The 65-year-old leader of the Comoros -- an Indian Ocean archipelago that is home to just over 800,000 -- won this year's presidential vote outright in the first round, according to Tuesday's official results.
The victory was not unexpected, even if it triggered protests and claims of ballot rigging from supporters of the five defeated opposition candidates.
But a threat of political turmoil hardly represents a break from the Comoros' recent history.
A former army chief-of-staff, Colonel Assoumani initially came to power in a coup in 1999, in one of the many military takeovers that have rocked the islands since independence from France in 1975.
In 2002 he won the presidential election for the newly-constituted Union of Comoros, made up of three semi-autonomous islands, each with its own separate leadership.
He reluctantly handed power to civilians in 2006, under a new constitution that established a rotating presidency between the three islands of the union: Grande-Comore, Anjouan and Moheli.

**Given information:**

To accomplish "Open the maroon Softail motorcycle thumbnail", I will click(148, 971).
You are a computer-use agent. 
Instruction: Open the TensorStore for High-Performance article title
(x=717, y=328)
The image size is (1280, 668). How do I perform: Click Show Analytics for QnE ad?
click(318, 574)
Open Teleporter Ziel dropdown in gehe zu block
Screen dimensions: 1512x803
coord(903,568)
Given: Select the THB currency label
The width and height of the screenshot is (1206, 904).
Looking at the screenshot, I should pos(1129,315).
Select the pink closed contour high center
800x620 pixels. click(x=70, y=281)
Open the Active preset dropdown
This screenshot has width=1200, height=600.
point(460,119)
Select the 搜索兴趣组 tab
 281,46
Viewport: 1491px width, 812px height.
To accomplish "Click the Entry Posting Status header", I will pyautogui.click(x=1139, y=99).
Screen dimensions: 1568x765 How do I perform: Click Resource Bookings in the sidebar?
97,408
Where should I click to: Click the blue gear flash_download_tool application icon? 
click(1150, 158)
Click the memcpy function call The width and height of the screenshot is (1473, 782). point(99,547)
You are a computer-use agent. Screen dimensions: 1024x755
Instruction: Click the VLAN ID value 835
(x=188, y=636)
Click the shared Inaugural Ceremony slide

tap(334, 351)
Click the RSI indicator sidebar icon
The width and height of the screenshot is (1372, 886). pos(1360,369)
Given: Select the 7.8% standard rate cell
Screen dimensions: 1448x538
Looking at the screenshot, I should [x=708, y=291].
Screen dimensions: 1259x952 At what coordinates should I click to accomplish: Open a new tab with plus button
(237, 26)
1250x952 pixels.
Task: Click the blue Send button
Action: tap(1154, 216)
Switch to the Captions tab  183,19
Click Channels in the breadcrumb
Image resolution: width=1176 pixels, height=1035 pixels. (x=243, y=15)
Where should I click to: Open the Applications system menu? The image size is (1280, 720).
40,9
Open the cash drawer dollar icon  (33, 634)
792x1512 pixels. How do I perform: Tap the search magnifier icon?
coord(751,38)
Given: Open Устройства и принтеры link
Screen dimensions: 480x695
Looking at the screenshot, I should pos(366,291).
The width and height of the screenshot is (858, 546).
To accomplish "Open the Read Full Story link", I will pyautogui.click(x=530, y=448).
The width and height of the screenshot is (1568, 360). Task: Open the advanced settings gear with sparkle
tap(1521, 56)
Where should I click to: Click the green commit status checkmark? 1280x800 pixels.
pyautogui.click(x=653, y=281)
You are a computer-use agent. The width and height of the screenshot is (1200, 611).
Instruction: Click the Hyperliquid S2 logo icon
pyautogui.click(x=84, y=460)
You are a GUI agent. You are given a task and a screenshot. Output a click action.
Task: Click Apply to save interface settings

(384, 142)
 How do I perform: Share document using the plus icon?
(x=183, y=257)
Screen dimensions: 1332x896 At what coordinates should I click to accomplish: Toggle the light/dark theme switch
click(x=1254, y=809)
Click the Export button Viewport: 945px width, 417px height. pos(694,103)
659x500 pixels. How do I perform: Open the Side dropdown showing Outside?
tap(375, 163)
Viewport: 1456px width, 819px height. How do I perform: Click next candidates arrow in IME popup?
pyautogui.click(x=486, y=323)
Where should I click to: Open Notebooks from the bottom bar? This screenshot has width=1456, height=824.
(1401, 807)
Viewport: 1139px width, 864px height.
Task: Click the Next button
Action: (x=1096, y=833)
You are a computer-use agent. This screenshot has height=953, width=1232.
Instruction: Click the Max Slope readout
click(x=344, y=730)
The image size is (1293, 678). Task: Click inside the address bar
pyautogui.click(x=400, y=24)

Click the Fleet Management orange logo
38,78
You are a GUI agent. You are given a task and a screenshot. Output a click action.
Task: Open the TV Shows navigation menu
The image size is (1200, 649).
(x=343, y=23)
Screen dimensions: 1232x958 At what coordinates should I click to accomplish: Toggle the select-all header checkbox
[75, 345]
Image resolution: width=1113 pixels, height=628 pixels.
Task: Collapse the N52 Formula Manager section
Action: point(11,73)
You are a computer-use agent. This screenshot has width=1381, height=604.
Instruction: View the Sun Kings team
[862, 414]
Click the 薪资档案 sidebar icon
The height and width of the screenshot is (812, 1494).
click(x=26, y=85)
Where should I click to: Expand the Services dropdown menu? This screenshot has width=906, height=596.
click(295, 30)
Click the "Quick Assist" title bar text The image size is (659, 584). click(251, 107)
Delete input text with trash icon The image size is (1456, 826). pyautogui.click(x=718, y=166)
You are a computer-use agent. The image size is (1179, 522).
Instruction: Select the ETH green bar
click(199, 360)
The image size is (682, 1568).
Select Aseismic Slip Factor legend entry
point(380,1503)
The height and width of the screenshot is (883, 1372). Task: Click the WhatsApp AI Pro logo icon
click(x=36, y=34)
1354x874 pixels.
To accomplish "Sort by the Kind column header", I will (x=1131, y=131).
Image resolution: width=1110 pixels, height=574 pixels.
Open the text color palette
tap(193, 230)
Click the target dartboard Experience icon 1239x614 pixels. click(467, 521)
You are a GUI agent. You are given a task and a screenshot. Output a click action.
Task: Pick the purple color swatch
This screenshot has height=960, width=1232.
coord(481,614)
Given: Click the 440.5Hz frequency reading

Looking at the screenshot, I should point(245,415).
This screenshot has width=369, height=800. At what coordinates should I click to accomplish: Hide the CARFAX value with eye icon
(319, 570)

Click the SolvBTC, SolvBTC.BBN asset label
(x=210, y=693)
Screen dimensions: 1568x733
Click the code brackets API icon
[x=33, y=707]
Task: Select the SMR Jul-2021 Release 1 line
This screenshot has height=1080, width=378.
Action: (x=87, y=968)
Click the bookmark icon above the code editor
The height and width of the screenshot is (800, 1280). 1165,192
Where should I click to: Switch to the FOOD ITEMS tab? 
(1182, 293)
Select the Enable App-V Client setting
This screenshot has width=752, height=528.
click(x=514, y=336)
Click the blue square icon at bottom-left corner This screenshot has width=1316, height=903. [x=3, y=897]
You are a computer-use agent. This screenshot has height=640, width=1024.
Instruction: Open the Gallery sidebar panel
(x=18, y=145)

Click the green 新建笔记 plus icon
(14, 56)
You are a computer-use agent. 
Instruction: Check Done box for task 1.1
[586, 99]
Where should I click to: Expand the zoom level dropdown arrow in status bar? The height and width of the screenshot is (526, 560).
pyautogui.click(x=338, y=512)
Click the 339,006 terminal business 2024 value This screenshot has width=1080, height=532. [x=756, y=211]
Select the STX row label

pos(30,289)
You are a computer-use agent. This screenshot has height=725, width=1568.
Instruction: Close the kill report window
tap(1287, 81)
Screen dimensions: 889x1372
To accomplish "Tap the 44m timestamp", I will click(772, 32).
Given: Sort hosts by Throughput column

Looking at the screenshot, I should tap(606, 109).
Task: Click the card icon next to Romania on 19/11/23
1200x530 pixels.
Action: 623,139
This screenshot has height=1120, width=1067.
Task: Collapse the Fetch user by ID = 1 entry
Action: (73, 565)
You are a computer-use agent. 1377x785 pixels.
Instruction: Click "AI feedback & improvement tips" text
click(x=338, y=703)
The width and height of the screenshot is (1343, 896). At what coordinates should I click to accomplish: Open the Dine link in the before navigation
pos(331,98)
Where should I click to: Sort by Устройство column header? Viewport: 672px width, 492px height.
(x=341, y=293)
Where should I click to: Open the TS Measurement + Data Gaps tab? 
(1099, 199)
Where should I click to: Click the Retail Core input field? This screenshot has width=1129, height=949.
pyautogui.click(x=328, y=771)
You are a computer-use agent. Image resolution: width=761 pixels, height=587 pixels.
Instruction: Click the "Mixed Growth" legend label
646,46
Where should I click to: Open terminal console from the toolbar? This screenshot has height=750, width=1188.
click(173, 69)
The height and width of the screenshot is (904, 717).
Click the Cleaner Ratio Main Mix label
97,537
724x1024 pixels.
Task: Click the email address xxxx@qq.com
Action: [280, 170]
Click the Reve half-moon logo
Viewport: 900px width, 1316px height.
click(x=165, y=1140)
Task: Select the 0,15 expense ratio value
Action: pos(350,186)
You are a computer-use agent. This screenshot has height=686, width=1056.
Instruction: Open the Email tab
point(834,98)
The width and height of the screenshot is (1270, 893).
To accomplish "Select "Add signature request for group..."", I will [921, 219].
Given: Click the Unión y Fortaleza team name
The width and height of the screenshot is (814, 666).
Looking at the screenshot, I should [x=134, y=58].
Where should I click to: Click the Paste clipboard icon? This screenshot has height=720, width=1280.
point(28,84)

**Things to do:**
A. According to the Comoros text, in what year did Colonel Assoumani first take power in a coup?
B. Pick up the Comoros text after its final sentence and extend it.

**Results of the exercise:**
A. 1999

B.
He then retired from office and took up farming, before returning to politics and winning re-election in 2016 in a vote marred by violence and allegations of irregularities.
Leaving power "was a mistake" not to be repeated, Assoumani once told a diplomat in the capital Moroni.
In 2019 he held another round of polls after persuading Comorans to vote in a referendum to support the extension of presidential mandates from one five-year term to two, rotating among the three islands.
This rocked the fragile balance of power established in 2001 that sought to end separatist crises on Anjouan and Moheli and halt the endless cycle of coups -- the Comoros has suffered 20 in less than half a century.
He won the 2019 polls with nearly 60 percent of the votes, an outcome rejected by the opposition, as well as many observers.
Since then critics have accused Assoumani of a creeping authoritarianism.
His arch-rival ex-president Ahmed Abdallah Sambi was given a life sentence for high treason for selling passports to stateless people living in the Gulf.
Despite the controversy about his dictatorial past and his increasingly hardline elected rule, Assoumani was chosen last year to serve a one-year term as the chairman of the African Union, which expires in February.
Born on January 1, 1959, Assoumani trained at the Royal Moroccan Military Academy in Meknes and the Ecole de Guerre in Paris. He is married and has four children.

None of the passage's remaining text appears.